Real-time control (RTC) of wastewater systems has been a topic of research and application for over two decades. Attempts so far have mainly focused on one of the parts of the urban wastewater system: either the sewer system, or the treatment plant or the river. Approaches to integrate these subsystems and considering them jointly for control purposes have been pursued only recently. Control of the system aims at pursuing one (or several concomitant) objectives, which are expressed, for example, in terms of overflow volumes, loads, effluent concentrations, receiving water quality or monetary costs, to name just a few.
This paper provides a general and formal definition of the problem to define a real time control algorithm for a given urban wastewater system. A general mathematical optimization problem is formulated, which describes the task of finding an (in some sense) optimum control algorithm. Since this optimization problem is, in the general case, highly non-linear with only limited information available about the objective function itself, optimization methods appropriate for this type of problem are identified.
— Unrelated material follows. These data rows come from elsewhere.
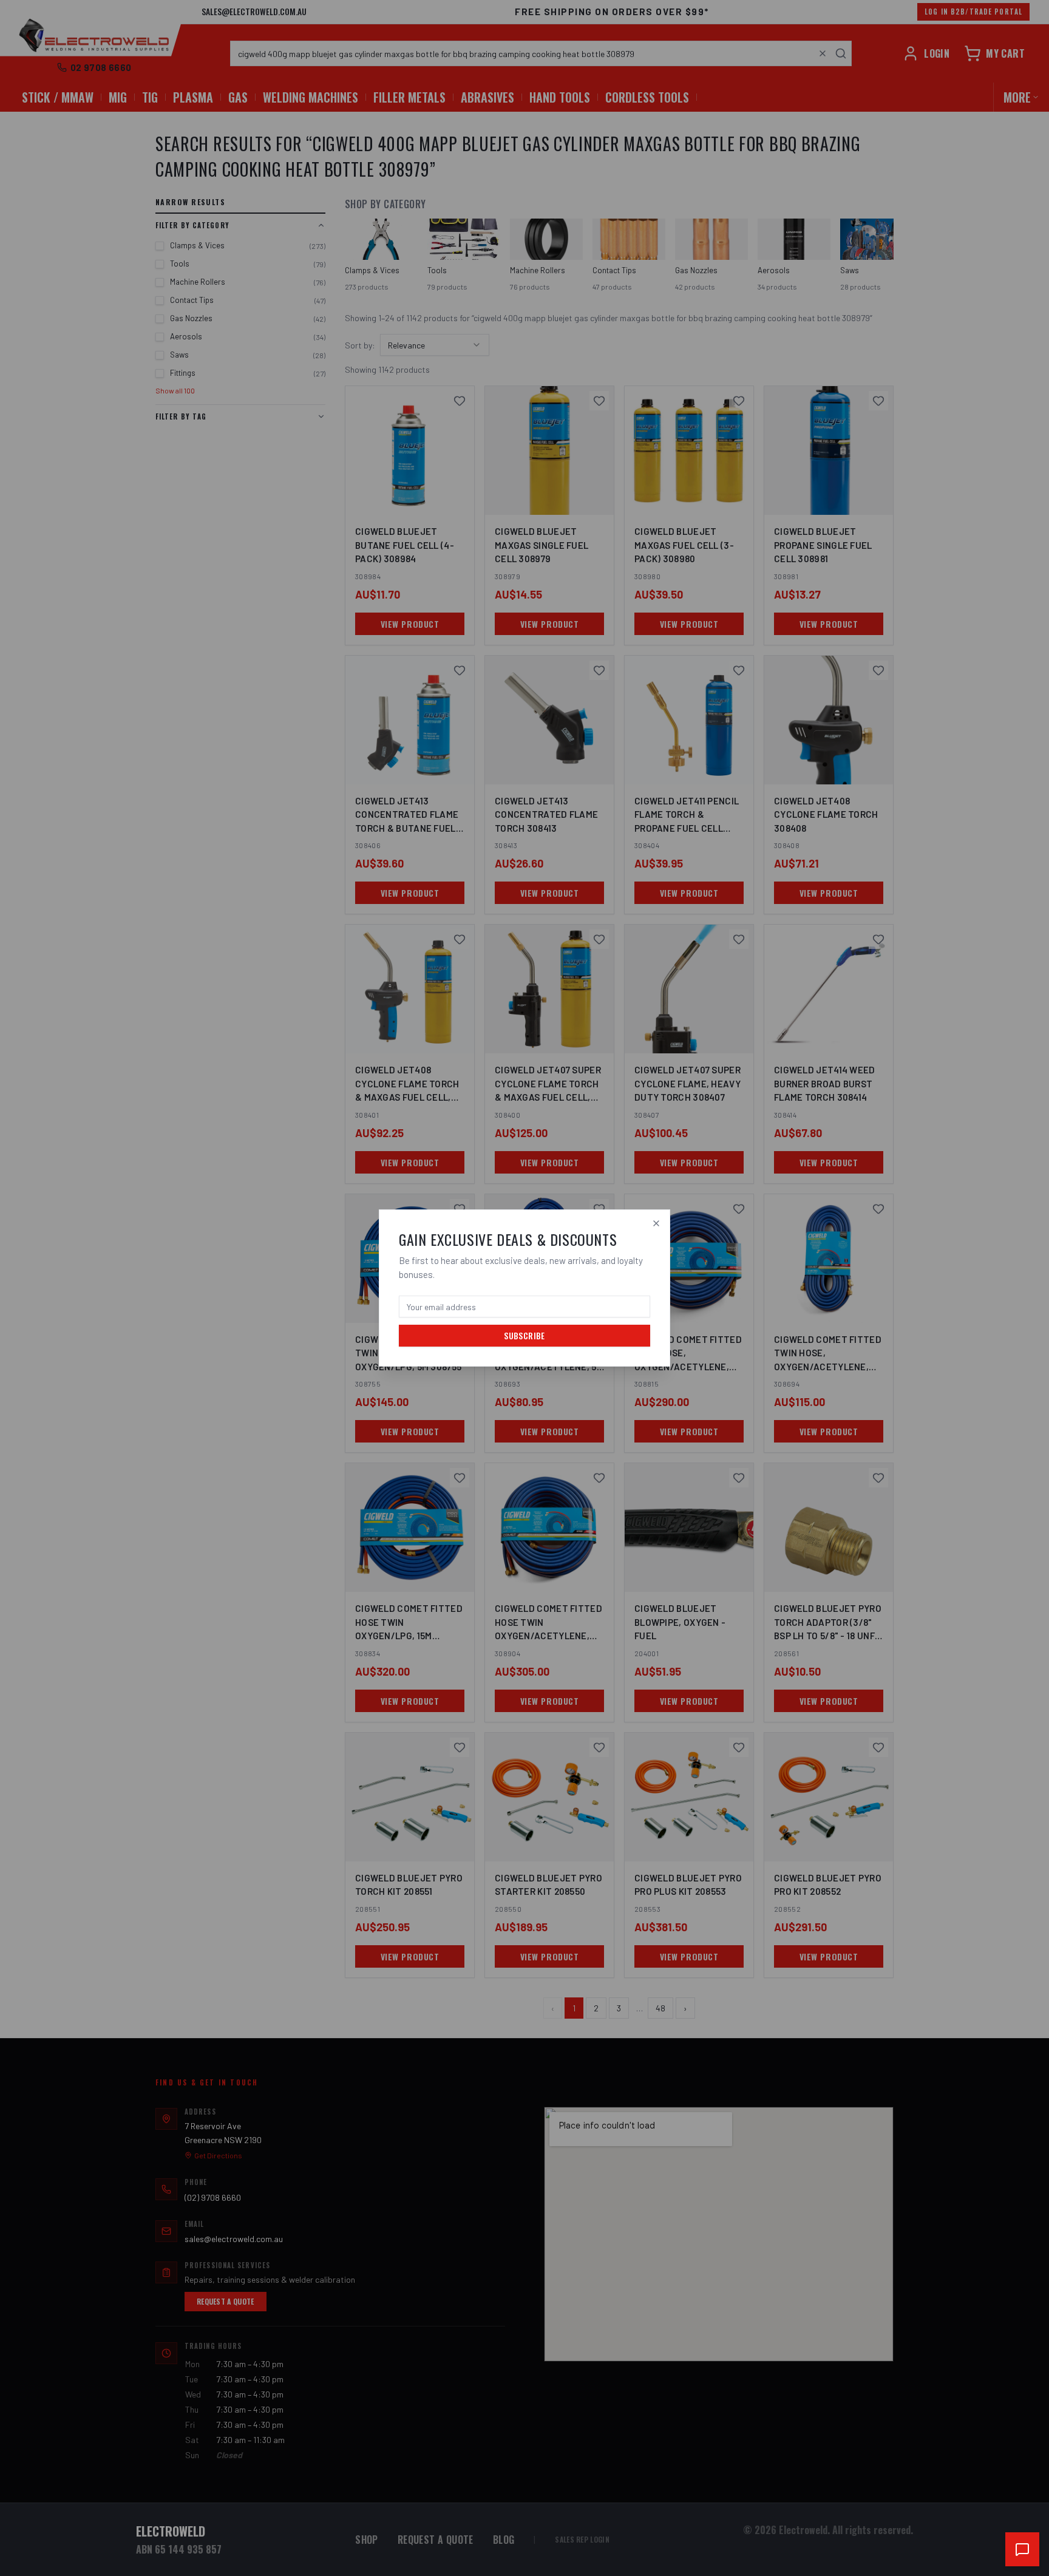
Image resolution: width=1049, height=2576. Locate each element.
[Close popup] (656, 1223)
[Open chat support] (1022, 2549)
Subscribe (524, 1335)
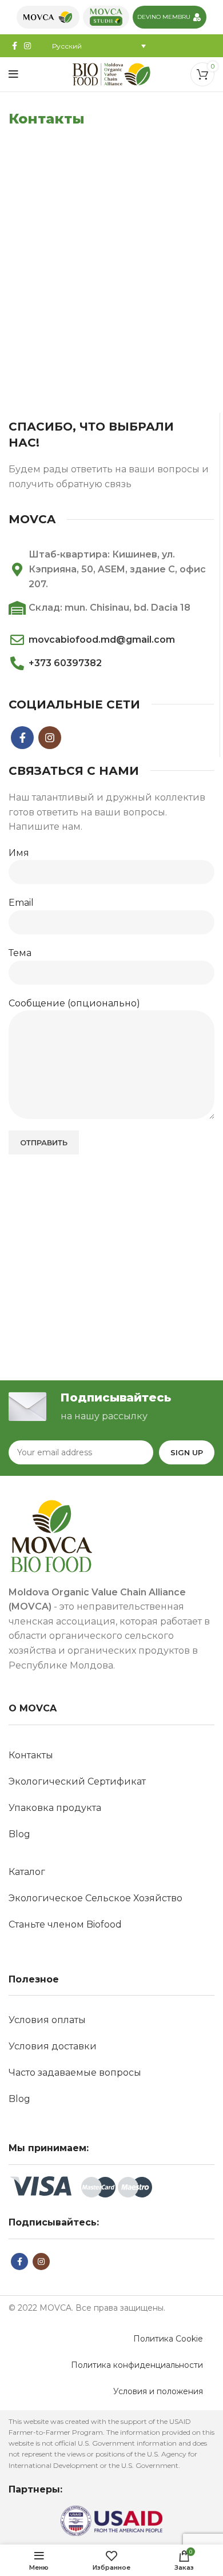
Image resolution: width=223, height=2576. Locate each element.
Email (21, 902)
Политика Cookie (168, 2339)
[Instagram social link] (27, 45)
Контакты (31, 1755)
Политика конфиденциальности (137, 2365)
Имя (19, 852)
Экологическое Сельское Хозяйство (95, 1898)
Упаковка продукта (55, 1807)
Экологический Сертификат (77, 1781)
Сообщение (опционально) (74, 1003)
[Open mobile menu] (13, 74)
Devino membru (163, 17)
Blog (19, 1834)
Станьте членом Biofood (65, 1924)
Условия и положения (158, 2391)
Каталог (27, 1871)
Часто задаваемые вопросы (75, 2072)
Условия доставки (53, 2046)
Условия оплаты (47, 2019)
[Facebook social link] (15, 45)
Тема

Here, the similarity of the problem to find a control algorithm and of the parameter estimation problem common in mathematical modelling becomes apparent. Hence, methods (and problems encountered) in parameter estimation can be transferred to the problem of determining optimum RTC algorithms. This parallelism is outlined in the paper.
As an application of the parameterisation and optimization of control strategies, integrated control of an urban wastewater system is discussed. Since the analysis of integrated control as just described poses certain requirements on a simulation engine, a novel modelling tool, called SYNOPSIS, is utilized here. This simulation tool, comprising of modules simulating water quantity and quality processes in all parts of the urban wastewater system, is embedded into a suite of optimization procedures. An integrated RTC algorithm for the urban wastewater system is formulated, the parameters of which are optimized using various global optimization routines. Comparison of their efficiency indicates good performance for the Controlled Random Search and for the genetic algorithms. The findings suggest that integrated control can indeed lead to an increase in performance of the urban wastewater system. These results appear to be encouraging and justify further work. Areas for further development are identified in the final section of the paper.